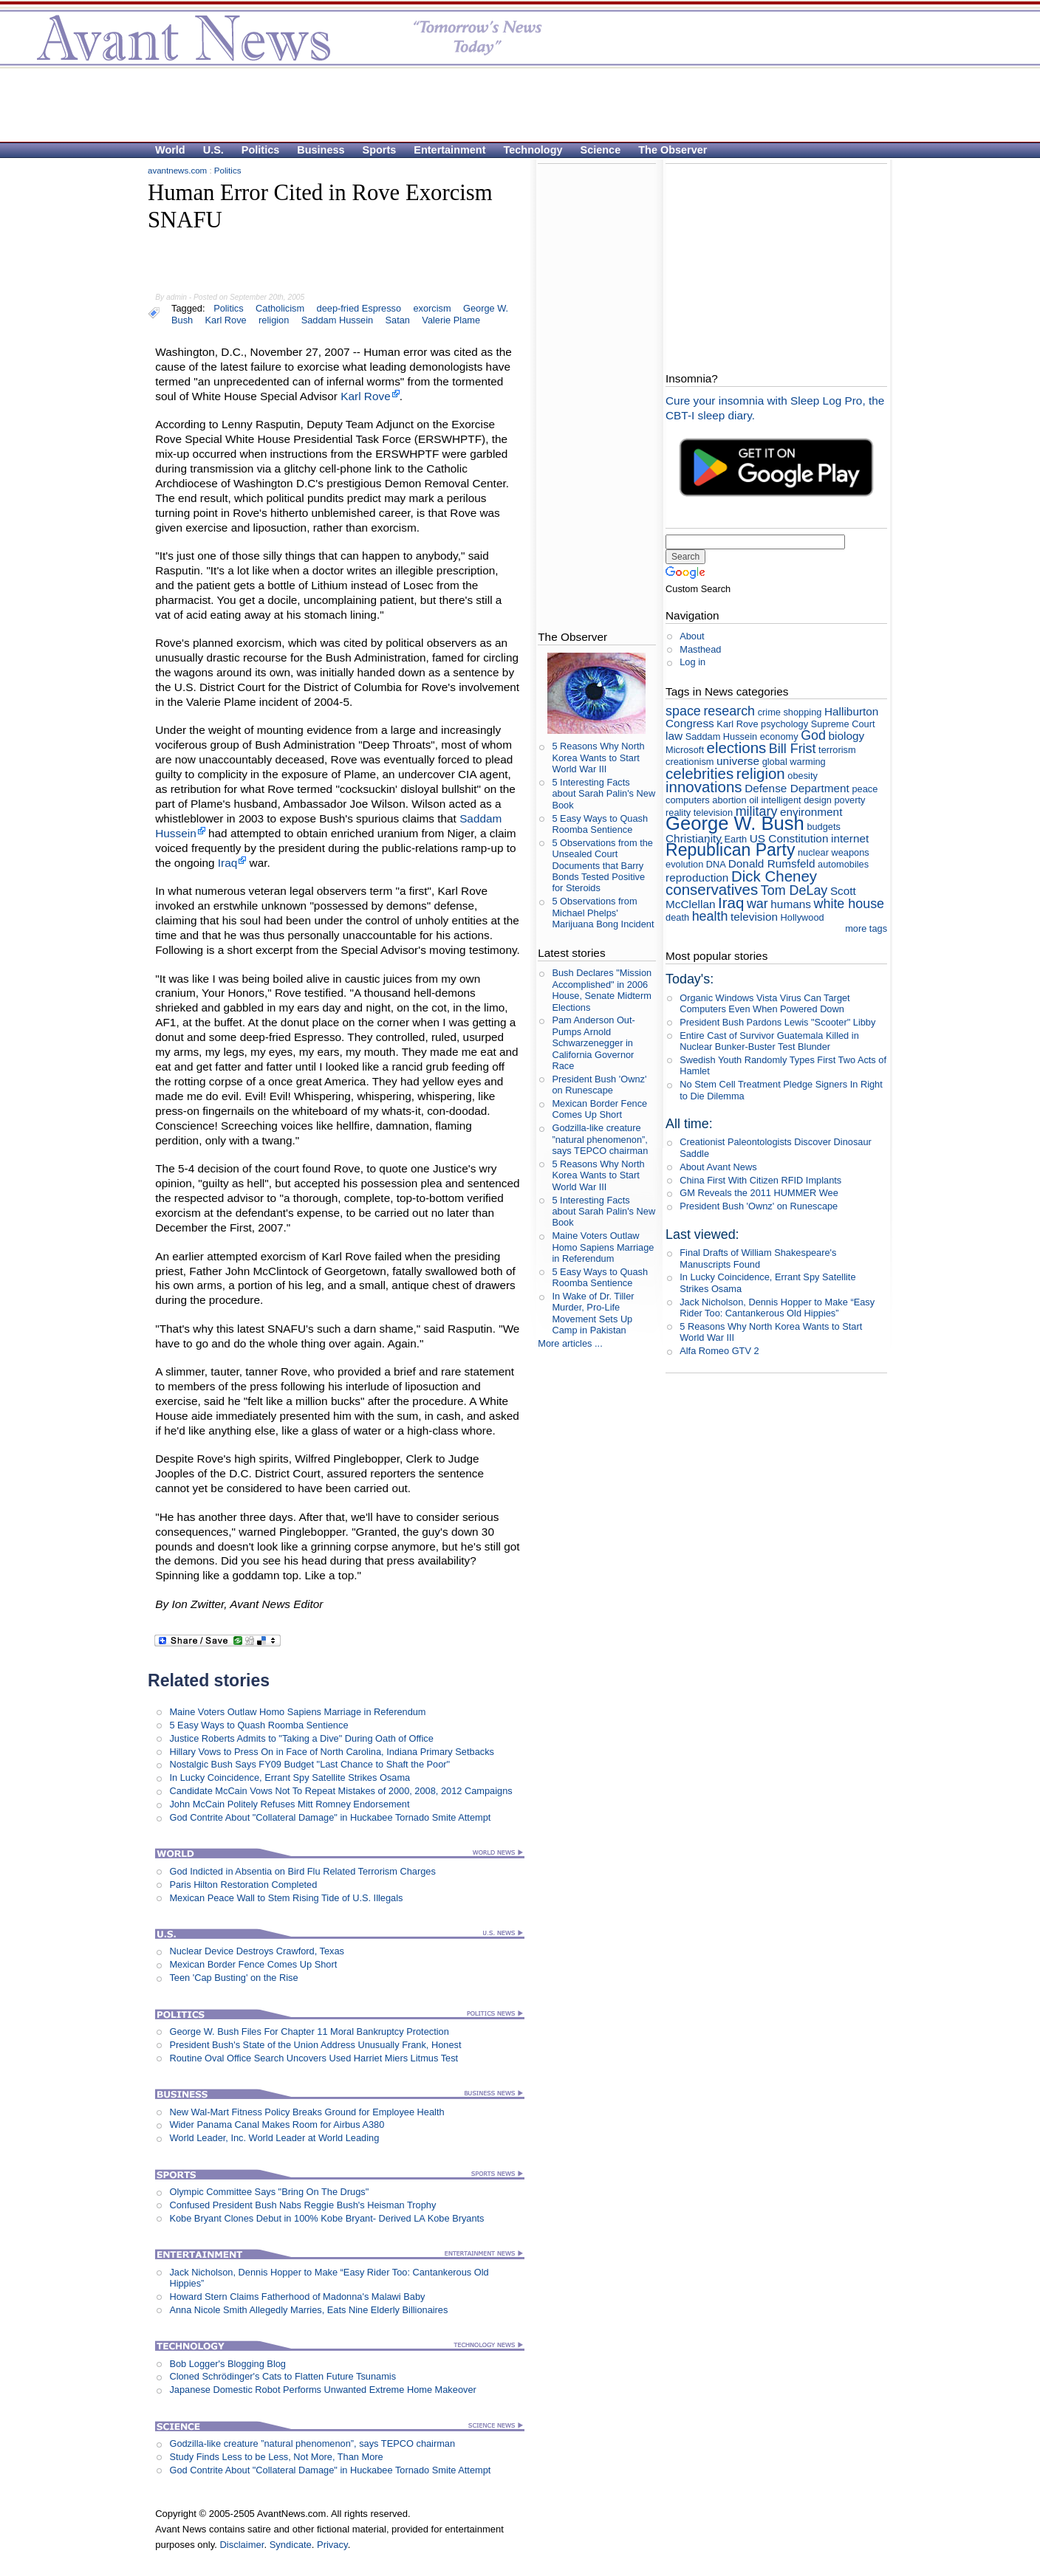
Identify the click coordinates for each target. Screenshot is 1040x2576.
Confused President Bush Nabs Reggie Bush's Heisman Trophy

---

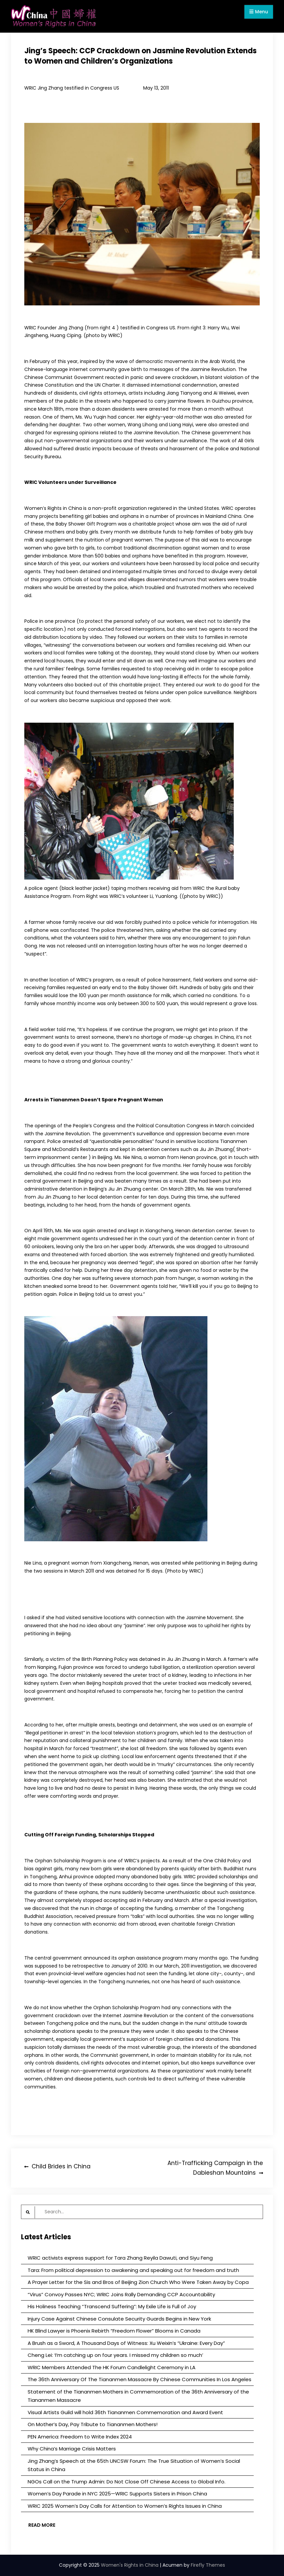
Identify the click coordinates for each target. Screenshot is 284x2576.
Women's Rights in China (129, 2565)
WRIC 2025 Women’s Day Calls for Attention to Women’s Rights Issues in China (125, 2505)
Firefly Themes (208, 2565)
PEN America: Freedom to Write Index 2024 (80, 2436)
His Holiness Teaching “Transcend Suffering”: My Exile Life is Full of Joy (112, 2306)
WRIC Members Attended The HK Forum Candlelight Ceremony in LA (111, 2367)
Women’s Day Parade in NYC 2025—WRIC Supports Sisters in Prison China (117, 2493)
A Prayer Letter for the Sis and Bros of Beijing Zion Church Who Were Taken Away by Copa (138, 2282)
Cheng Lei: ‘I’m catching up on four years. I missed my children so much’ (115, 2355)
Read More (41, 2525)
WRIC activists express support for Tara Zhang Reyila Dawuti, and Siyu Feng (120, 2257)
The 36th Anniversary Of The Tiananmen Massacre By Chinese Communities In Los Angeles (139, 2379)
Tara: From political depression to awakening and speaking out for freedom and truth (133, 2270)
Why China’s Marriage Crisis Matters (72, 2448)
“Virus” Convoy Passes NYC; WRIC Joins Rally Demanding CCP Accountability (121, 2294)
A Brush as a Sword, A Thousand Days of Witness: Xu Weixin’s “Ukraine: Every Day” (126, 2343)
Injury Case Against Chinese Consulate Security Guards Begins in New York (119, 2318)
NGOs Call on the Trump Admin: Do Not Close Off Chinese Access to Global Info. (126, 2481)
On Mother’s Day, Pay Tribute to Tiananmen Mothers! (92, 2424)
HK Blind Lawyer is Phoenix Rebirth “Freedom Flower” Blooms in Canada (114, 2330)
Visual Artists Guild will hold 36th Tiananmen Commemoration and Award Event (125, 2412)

...

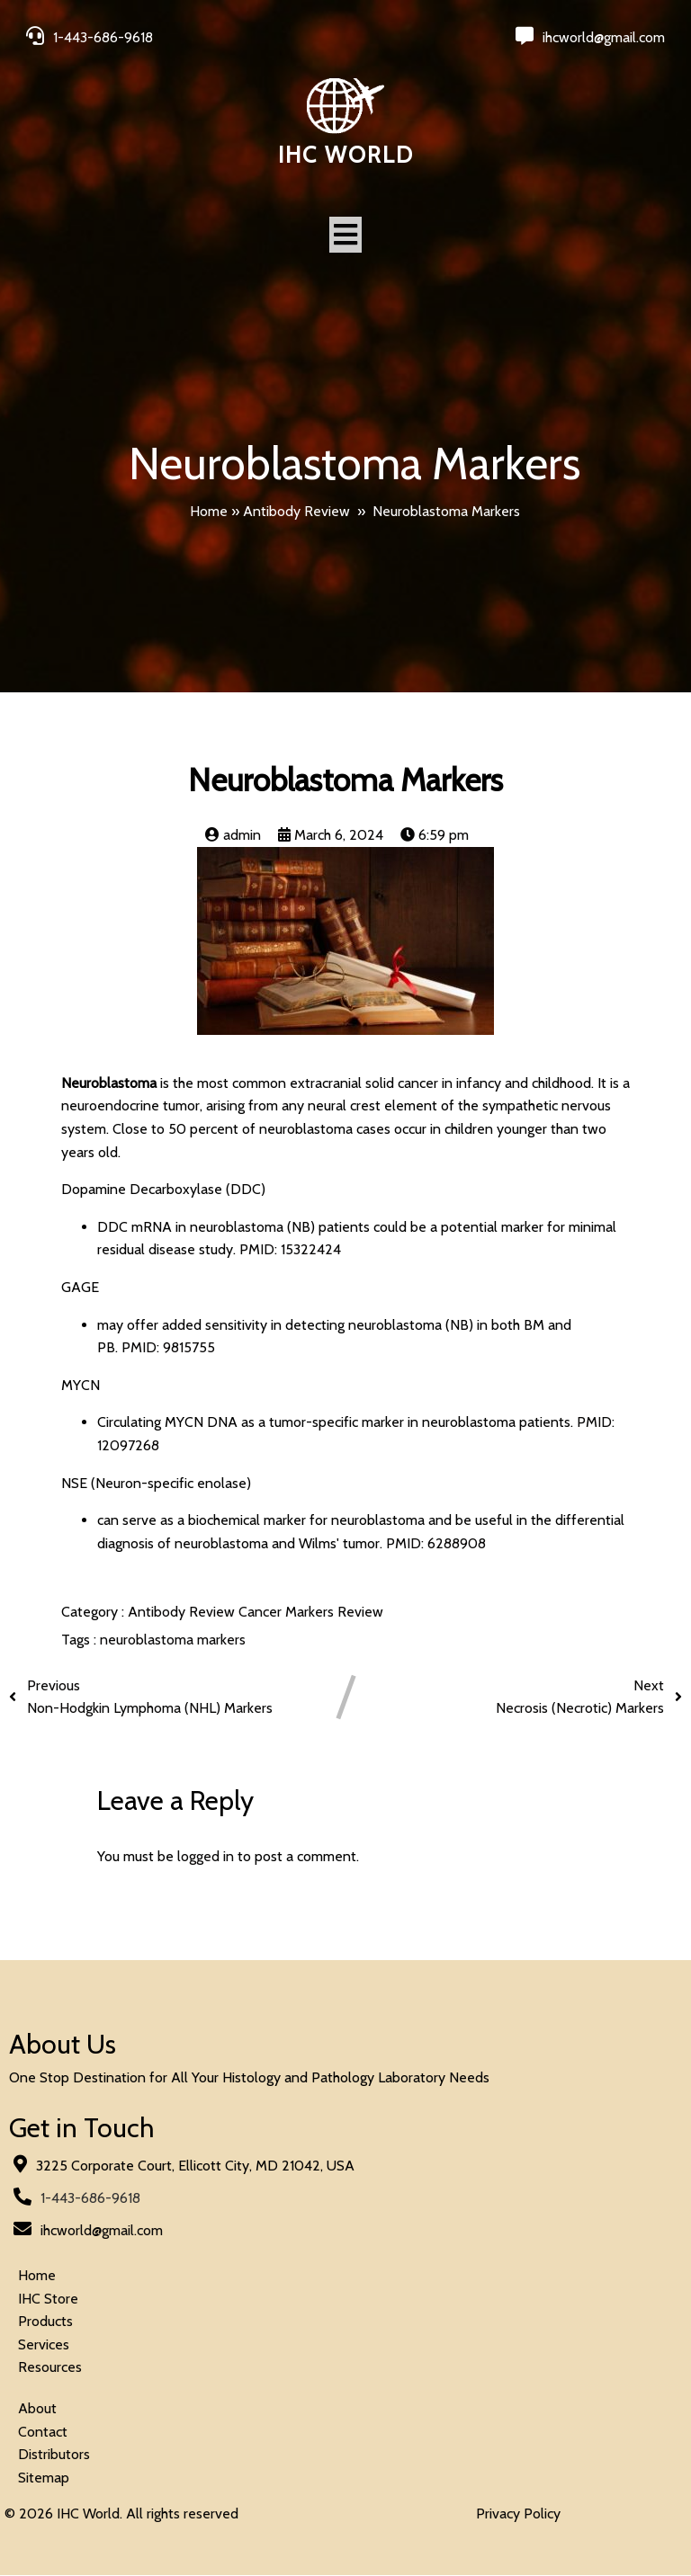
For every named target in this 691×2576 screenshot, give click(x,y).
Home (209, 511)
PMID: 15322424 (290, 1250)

Brief - If a line in the data above includes the string "click", copy it.

The answer -
Identify the click coordinates for each target. Screenshot is 1040x2576.
Identify the click coordinates for each target. Screenshot is 284x2576.
For every named target in this 691×2576 screenshot, give click(x,y).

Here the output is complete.